Rocco Pirro

No. 23, 30
- Positions: Guard, Tackle, Back

Personal information
- Born: June 30, 1916 Syracuse, New York, U.S.
- Died: January 26, 1995 (aged 78) Syracuse, New York, U.S.
- Listed height: 6 ft 0 in (1.83 m)
- Listed weight: 226 lb (103 kg)

Career information
- College: Catholic
- NFL draft: 1940 (12th round, 102nd overall pick)

Career history

Playing
- Pittsburgh Steelers (1940–1941); Buffalo Bills (1946-1949);

Coaching
- Baltimore Colts (1950) Line coach; Montreal Alouettes (1951) Line coach;

Career NFL/AAFC statistics
- Games: 20
- Games started: 1
- Interceptions: 1
- Stats at Pro Football Reference

= Rocco Pirro =

American football player and politician (1916–1995)
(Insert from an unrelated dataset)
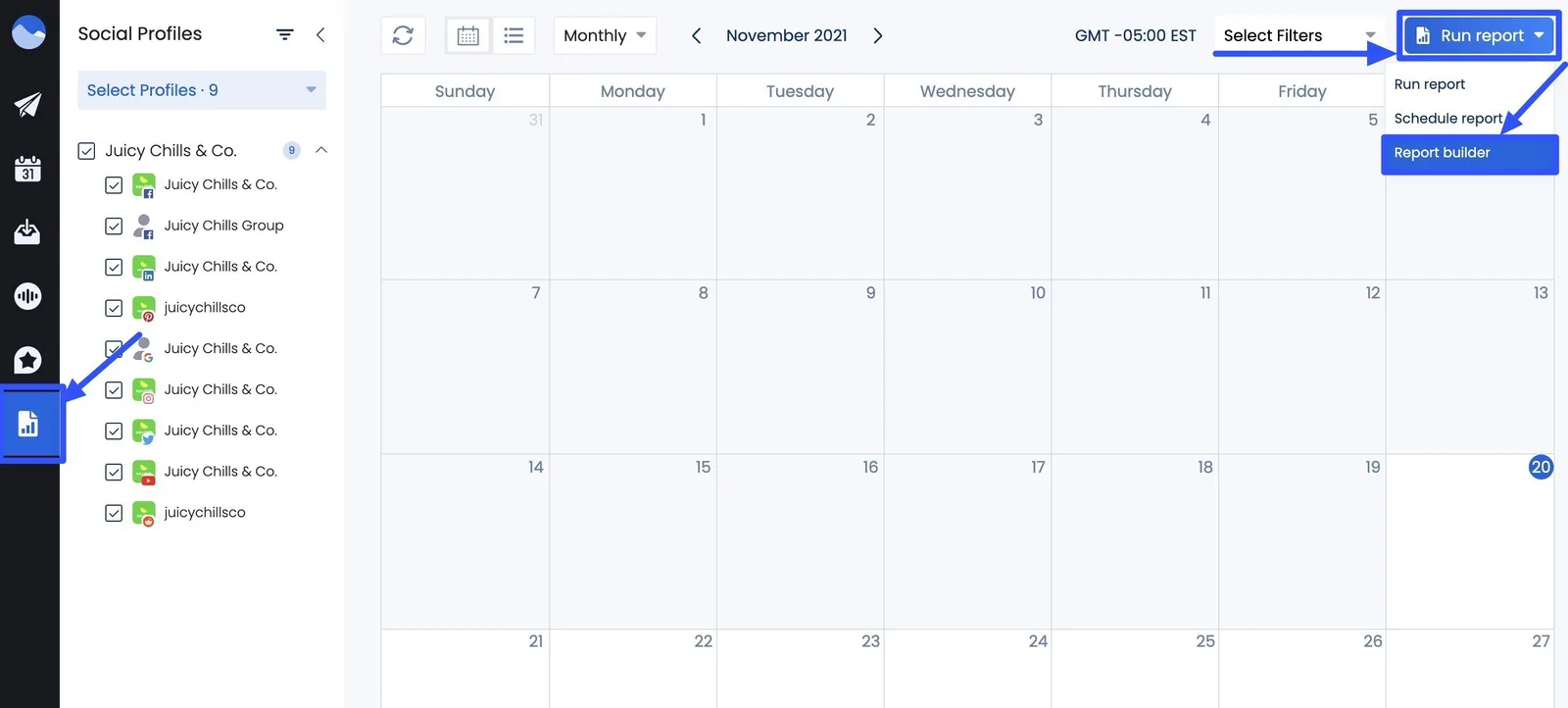This screenshot has width=1568, height=708.
Task: Open the Select Profiles dropdown
Action: click(x=201, y=90)
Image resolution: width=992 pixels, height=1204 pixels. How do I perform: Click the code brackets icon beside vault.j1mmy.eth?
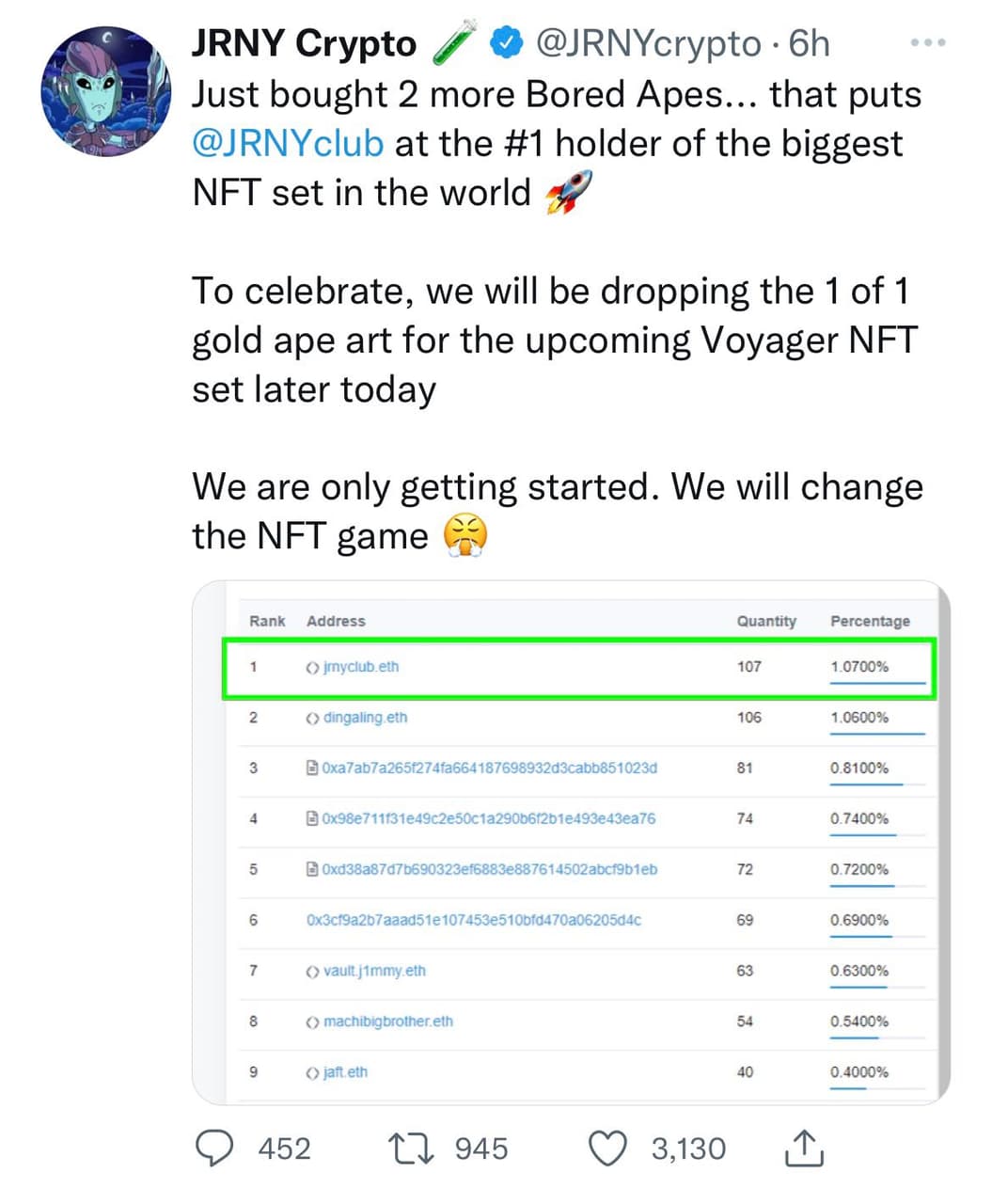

Rocco A. Pirro (June 30, 1916 – January 26, 1995) was an American football player and politician.

==Football career==
He was a fullback for The Catholic University of America and played in the 1940 Sun Bowl, where he was described as "5-foot 10-inch and 185-pound Arizona jackrabbit."

Pirro was drafted in the 12th round of the 1940 NFL Draft. Pirro was a professional American football Guard who played from 1940 to 1941 with the Pittsburgh Steelers and from 1946 to 1949 with the Buffalo Bills.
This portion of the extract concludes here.